**SELECTED EXCERPT:**
Around the same time as his Yale-Harvard philanthropy, Harkness sought to reform the pedagogical techniques of the country's elite boarding schools. At Phillips Exeter Academy, he sought to innovate beyond rote learning by introducing the Harkness table method of instruction. Through further gifts, the method spread to St. Paul’s, The Lawrenceville School, and Kingswood-Oxford School.[15] Harkness also made gifts to Taft School, The Hill School and Phillips Academy.[16]

He established the Harkness Fellowships and founded the Pilgrim Trust in the UK in 1930 with an endowment of just over two million pounds, "prompted by his admiration for what Great Britain had done in the 1914–18 war and, by his ties of affection for the land from which he drew his descent."[17] The current priorities of the trust are preservation, places of worship, and social welfare.

Residences

Harkness Eolia Mansion in Waterford, Connecticut

Edward and Mary Harkness had a number of homes in addition to Harkness House in New York. They spent summers at their Eolia mansion on Long Island Sound in Waterford, Connecticut, near where Mary had visited her grandparents in the summers. The home and 230 acres (93 ha) of ornamental gardens and grounds are now maintained by the State of Connecticut as Harkness Memorial State Park.

They also owned another house on Long Island in Manhasset, New York, on 186 acres called Weekend, designed by architect James Gamble Rogers, plus houses in North Carolina and California, and a camp in the Adirondacks. They also spent time at the Jekyll Island Club in Georgia and Yeamans Hall outside of Charleston, SC - another James Gamble Rogers golf and winter community.

**DATASET SECTION:**
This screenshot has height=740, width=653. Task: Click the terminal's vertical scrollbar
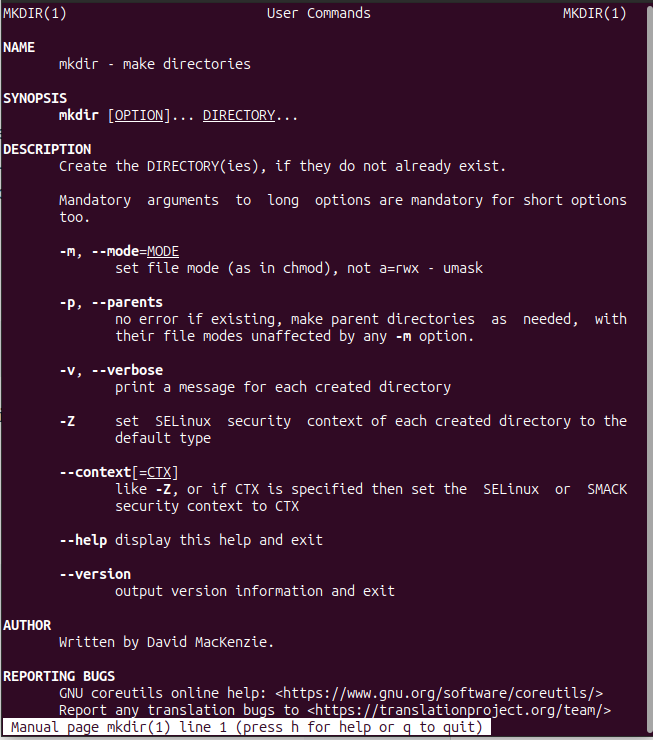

**TASKS TO COMPLETE:**
1 > Answer these questions from the Harkness text, one line each:
(a) In what year did Harkness found the Pilgrim Trust?
(b) Who now maintains the Eolia home and grounds?
(c) Which architect designed the house called Weekend?
2 > List every school that the Harkness text says received the Harkness table method or gifts from Harkness.
3 > Revise the part of the Harkness text that begins with "Harkness Eolia Mansion" and ends with "and winter community.", replacing "Weekend" with "Week's End".

**SOLUTIONS TO EACH TASK:**
1 >
(a) 1930
(b) The State of Connecticut, as Harkness Memorial State Park
(c) James Gamble Rogers

2 >
Phillips Exeter Academy
St. Paul's
The Lawrenceville School
Kingswood-Oxford School
Taft School
The Hill School
Phillips Academy

3 >
Harkness Eolia Mansion in Waterford, Connecticut

Edward and Mary Harkness had a number of homes in addition to Harkness House in New York. They spent summers at their Eolia mansion on Long Island Sound in Waterford, Connecticut, near where Mary had visited her grandparents in the summers. The home and 230 acres (93 ha) of ornamental gardens and grounds are now maintained by the State of Connecticut as Harkness Memorial State Park.

They also owned another house on Long Island in Manhasset, New York, on 186 acres called Week's End, designed by architect James Gamble Rogers, plus houses in North Carolina and California, and a camp in the Adirondacks. They also spent time at the Jekyll Island Club in Georgia and Yeamans Hall outside of Charleston, SC - another James Gamble Rogers golf and winter community.